How many lines in the records below contain the word "agent"? Answer with the number only.

......

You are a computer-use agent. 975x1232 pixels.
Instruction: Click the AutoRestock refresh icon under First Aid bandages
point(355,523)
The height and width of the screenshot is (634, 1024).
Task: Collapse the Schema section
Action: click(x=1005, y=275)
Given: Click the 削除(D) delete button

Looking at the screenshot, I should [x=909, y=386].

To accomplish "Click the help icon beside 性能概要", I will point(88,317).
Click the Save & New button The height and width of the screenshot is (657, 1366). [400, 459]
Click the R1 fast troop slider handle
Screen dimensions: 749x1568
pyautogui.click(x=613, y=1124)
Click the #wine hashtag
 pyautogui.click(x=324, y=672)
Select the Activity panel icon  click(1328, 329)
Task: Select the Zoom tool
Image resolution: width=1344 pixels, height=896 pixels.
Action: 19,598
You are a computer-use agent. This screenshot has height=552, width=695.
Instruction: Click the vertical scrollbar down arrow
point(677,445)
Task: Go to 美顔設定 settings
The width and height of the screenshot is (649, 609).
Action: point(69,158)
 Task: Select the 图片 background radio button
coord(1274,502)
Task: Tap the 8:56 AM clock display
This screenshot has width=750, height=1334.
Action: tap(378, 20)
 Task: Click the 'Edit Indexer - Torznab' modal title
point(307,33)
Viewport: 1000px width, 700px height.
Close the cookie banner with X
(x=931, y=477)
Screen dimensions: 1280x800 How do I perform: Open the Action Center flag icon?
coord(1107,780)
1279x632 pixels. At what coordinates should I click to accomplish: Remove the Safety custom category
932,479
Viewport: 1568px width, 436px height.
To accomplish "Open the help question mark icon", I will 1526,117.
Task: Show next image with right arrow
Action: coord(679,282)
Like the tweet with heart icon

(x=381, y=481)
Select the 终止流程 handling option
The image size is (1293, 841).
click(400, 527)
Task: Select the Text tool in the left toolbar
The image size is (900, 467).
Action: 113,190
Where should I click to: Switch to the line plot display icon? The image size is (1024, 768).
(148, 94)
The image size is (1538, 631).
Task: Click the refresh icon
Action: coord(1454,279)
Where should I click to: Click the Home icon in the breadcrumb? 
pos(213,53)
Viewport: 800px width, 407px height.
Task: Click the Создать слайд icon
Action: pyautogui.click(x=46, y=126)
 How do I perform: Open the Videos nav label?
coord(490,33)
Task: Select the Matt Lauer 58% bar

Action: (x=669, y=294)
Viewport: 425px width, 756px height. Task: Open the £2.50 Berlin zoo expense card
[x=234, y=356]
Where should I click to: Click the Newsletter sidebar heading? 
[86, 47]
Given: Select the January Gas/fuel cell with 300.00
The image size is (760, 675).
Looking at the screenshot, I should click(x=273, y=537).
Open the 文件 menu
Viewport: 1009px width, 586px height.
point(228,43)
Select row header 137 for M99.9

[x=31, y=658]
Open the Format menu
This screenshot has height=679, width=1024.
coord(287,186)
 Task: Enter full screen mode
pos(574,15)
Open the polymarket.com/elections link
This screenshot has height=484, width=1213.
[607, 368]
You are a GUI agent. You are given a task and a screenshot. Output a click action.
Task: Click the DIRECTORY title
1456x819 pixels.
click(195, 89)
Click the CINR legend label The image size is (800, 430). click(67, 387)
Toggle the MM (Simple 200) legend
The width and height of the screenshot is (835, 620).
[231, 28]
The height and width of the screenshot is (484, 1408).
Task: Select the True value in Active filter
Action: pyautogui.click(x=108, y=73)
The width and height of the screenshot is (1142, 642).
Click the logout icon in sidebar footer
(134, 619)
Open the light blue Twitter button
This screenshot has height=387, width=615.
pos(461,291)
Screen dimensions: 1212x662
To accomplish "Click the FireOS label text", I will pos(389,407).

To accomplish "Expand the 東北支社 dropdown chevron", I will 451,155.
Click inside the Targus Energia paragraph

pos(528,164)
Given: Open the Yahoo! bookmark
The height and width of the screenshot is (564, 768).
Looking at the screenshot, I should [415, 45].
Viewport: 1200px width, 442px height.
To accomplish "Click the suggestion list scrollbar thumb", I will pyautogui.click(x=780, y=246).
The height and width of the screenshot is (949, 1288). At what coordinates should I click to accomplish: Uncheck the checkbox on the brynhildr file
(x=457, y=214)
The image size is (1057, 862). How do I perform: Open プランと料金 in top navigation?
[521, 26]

......

EXERCISE SOLUTION
3